Between 1996 and 2000, she served as director of the Instituto de Estudios de la Mujer ("Institute of Women's Studies"), now the Instituto Universitario de Investigación de Estudios de las Mujeres y de Género ("University Research Institute for Women and Gender Studies") at the University of Granada, which coordinated management of the various ways one can understand gender research through a historical lens, the transfer of the institute from the Faculty of Philosophy and Letters to its current headquarters in the Documentation Center, the coordination of the institute and the Vice-Rector for Research within the University of Granada, and the international promotion of the institute's work, especially within Europe and Latin America.

Birriel is part of the research group of the Andalusian Research Plan HUM-603- Women's Studies, a consolidated group of women and gender studies professionals of an interdisciplinary nature, teaching in the Programa Oficial de Doctorado Estudios de las Mujeres, Discursos y Prácticas de Género of the University of Granada. She is also a professor responsible for Historiografía feminista of the Erasmus Mundus interuniversity European master's degree entitled Máster GEMMA en Estudios de Mujeres y Género.

== Selected works ==
- "Construyendo historia: estudios en torno a Juan Luis Castellano". Granada, Universidad, 2013.

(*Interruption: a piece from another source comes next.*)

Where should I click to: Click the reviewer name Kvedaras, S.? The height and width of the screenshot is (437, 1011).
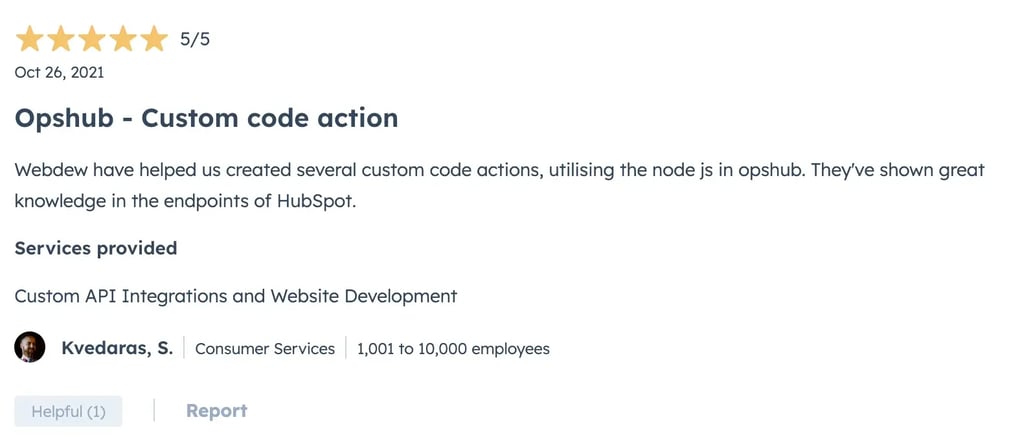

- "La tierra de Almuñécar en tiempo de Felipe II: expulsión de moriscos y repoblación". Granada, Universidad, 1989.
- "La repoblación de la tierra de Almuñécar después de la expulsión de los moriscos". Granada, Universidad, 1987.
- "Las mujeres en la historia: itinerarios por la provincia de Granada". Granada, Universidad, 2012.
- "Género y espacio doméstico: la casa rural en el siglo XVIII", en Arquitectura y mujeres en la historia, 2015, pp. 305–339.
- "Clasificando el mundo. Los libros de trajes en la Europa del siglo XVI", en Cultura material y vida cotidiana moderna: escenarios, 2013, pp. 261–278.
- "Las mujeres en la frontera del poniente granadino", en Las mujeres en la historia: itinerarios por la provincia de Granada, 2012, pp. 139–181.
- "Negaciones, asedios y violencias", en Cuerpos de mujeres: miradas, representaciones e identidades, 2007, pp. 243–244.
- "A propósito de Clío: miradas feministas", en Miradas desde la perspectiva de género: estudios de las mujeres, 2005, pp. 49–62.
- "Mujeres del Reino de Granada: historia y género", en La historia del reino de Granada a debate: viejos y nuevos temas: perspectivas de estudio, 2004, pp. 485–502.